___ RECORDS FOR THIS TASK

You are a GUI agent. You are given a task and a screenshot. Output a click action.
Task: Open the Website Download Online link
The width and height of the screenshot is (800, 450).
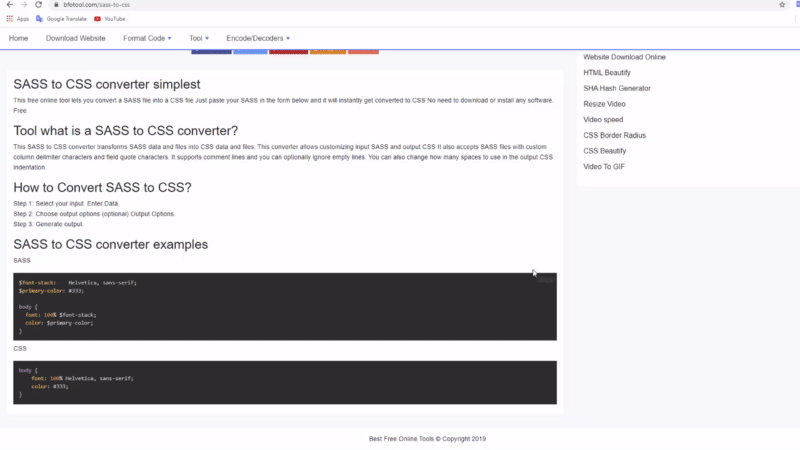point(624,57)
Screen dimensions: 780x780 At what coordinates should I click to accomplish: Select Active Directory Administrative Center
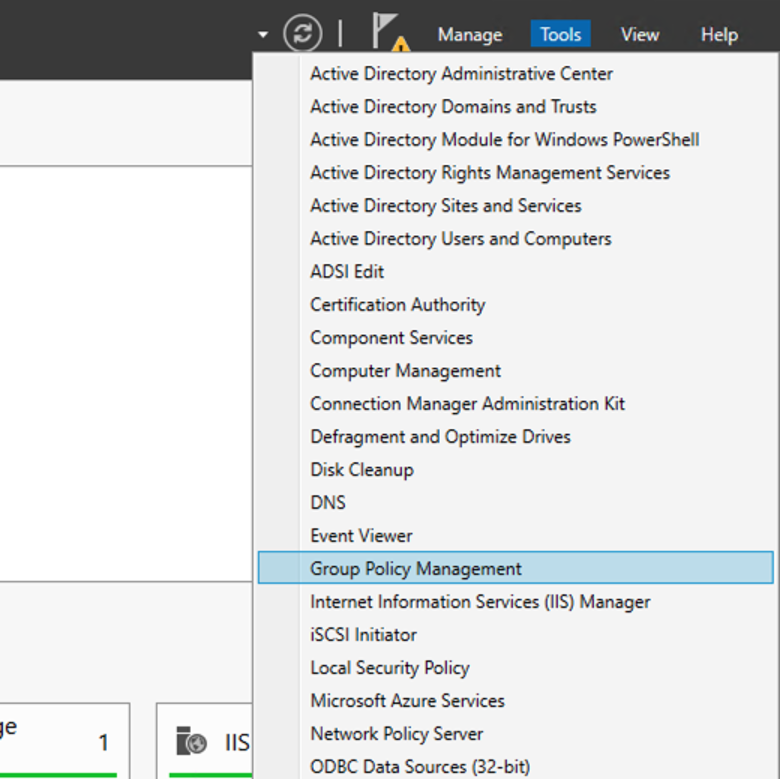tap(461, 73)
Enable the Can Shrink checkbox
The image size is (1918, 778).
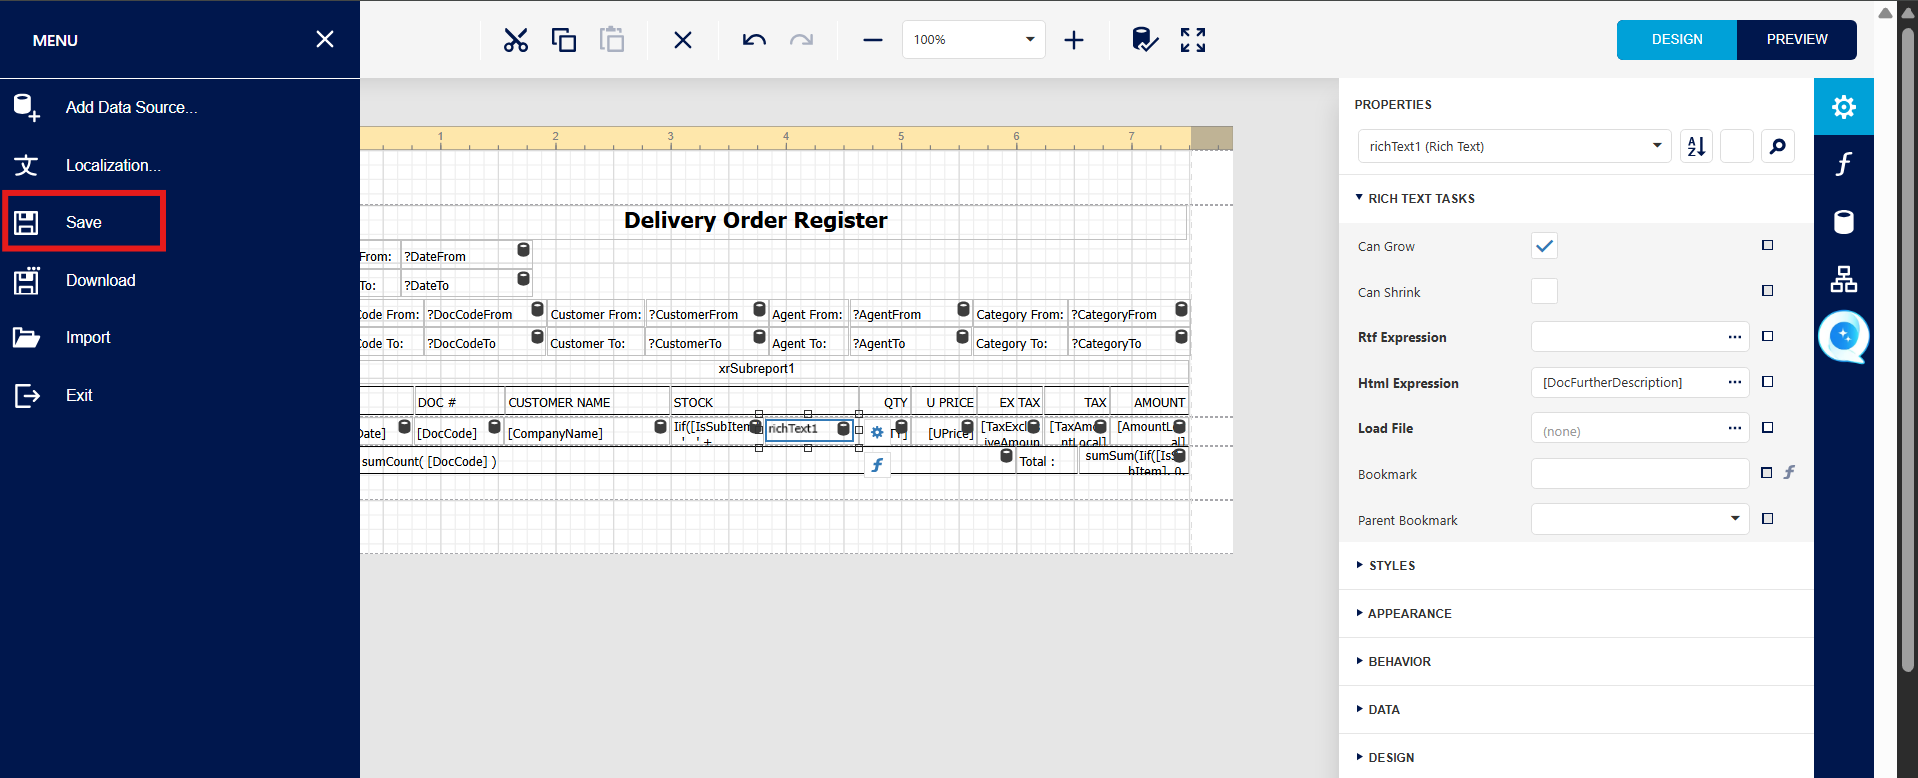coord(1544,292)
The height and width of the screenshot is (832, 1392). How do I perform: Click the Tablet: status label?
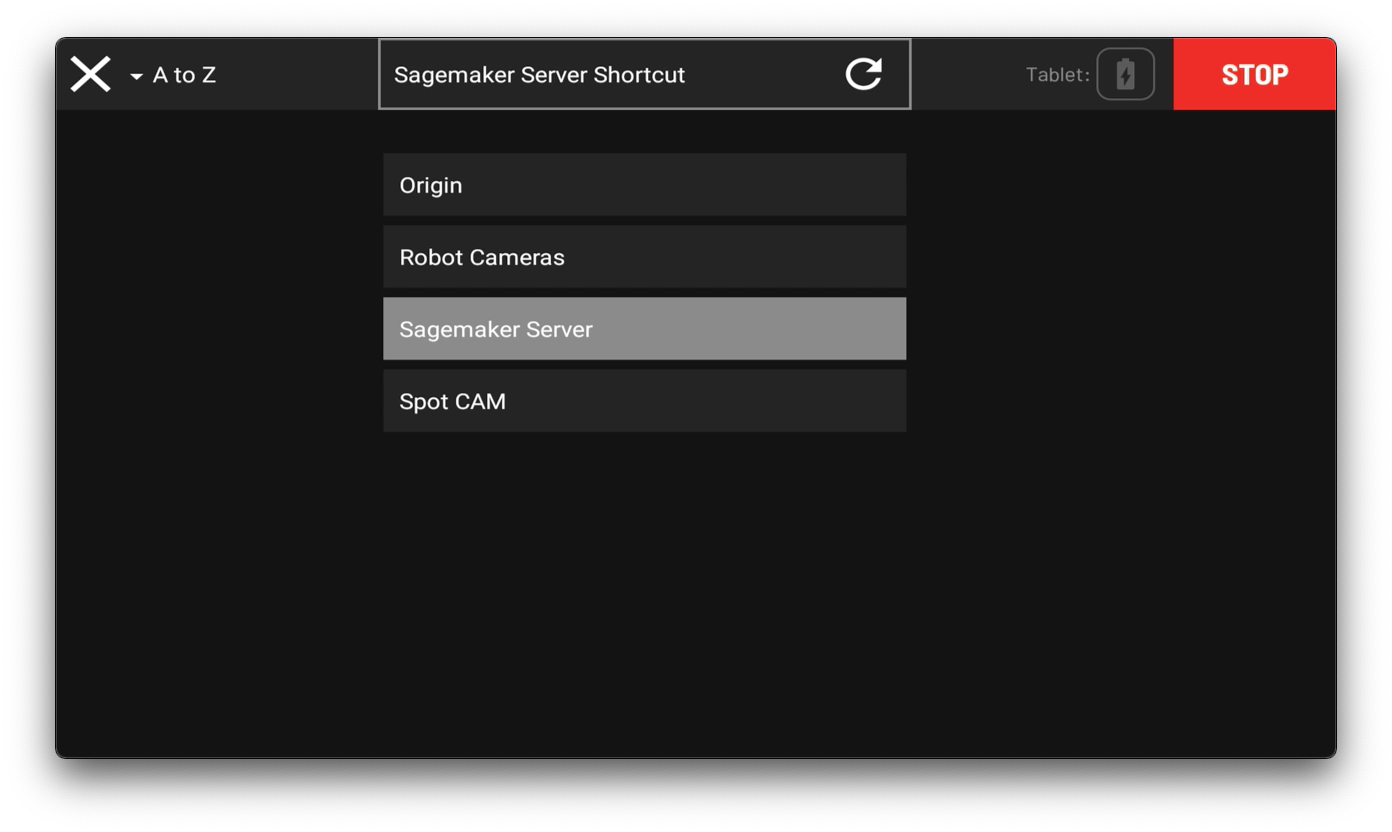click(1057, 75)
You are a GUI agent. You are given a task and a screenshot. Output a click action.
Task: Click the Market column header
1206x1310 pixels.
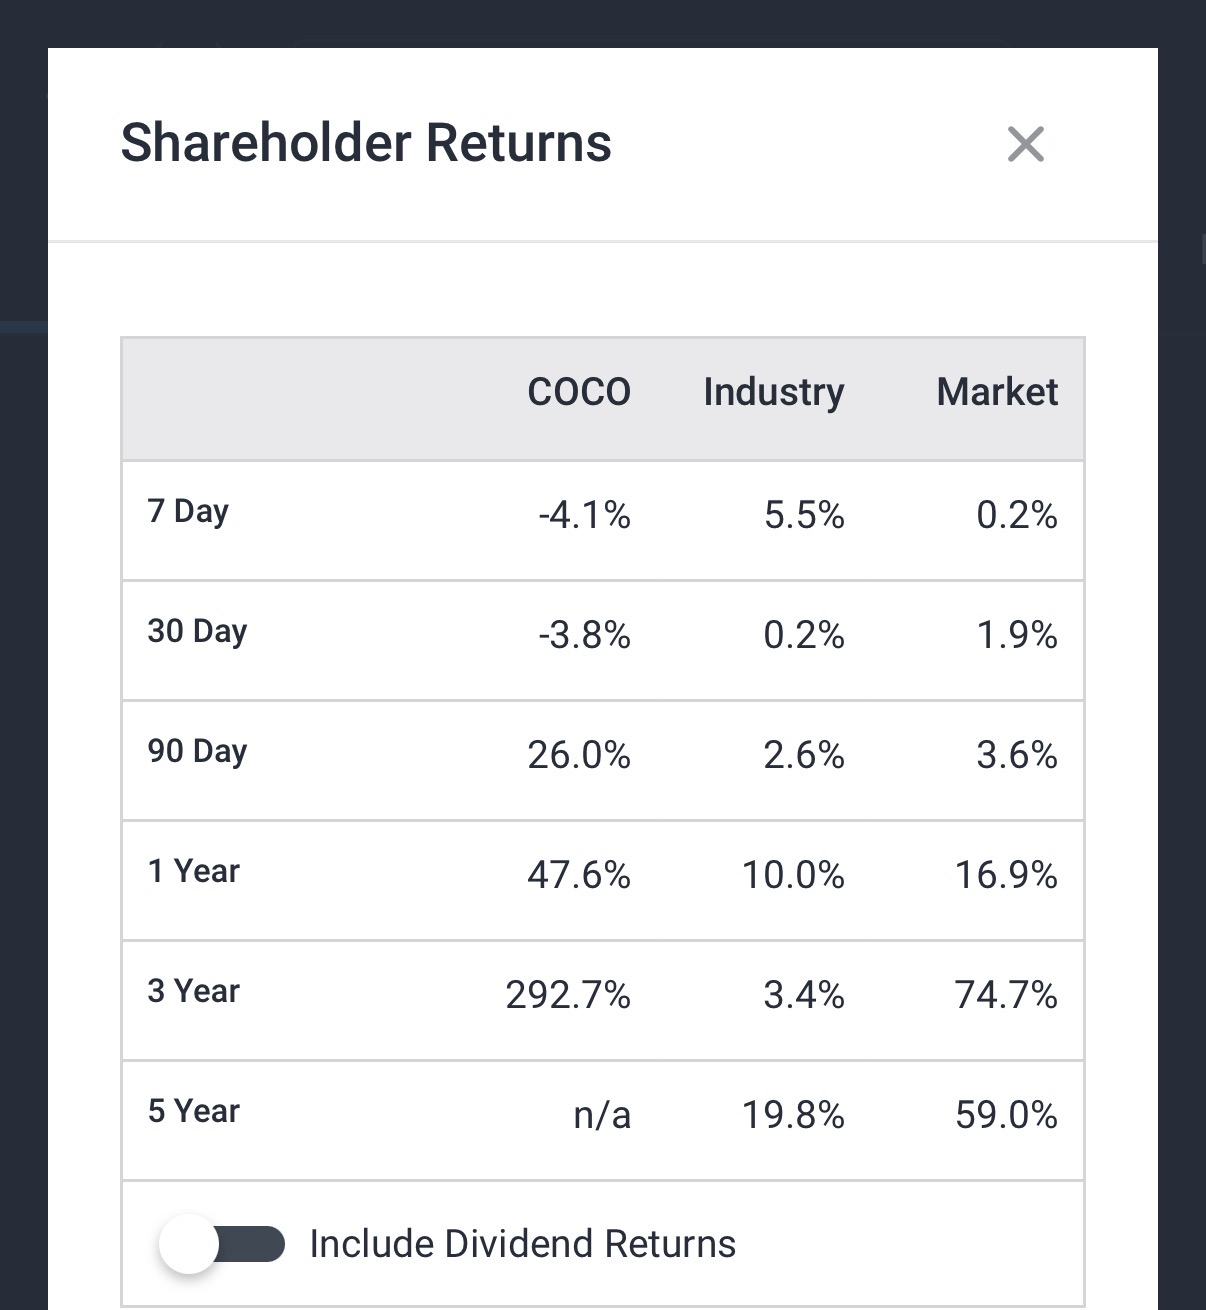996,392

______

Output all of the data word for word, excluding any pictures.

You are a GUI agent. You are given a task and a screenshot. Output a click action.
Task: Open the Website Download Online link
The width and height of the screenshot is (800, 450).
point(624,57)
Screen dimensions: 780x780 At what coordinates should I click to accomplish: Select Active Directory Administrative Center
tap(461, 73)
Enable the Can Shrink checkbox
The image size is (1918, 778).
coord(1544,292)
The height and width of the screenshot is (832, 1392). How do I perform: Click the Tablet: status label?
click(1057, 75)
You are a GUI agent. You are given a task and a screenshot. Output a click action.
Task: Click the Market column header
1206x1310 pixels.
996,392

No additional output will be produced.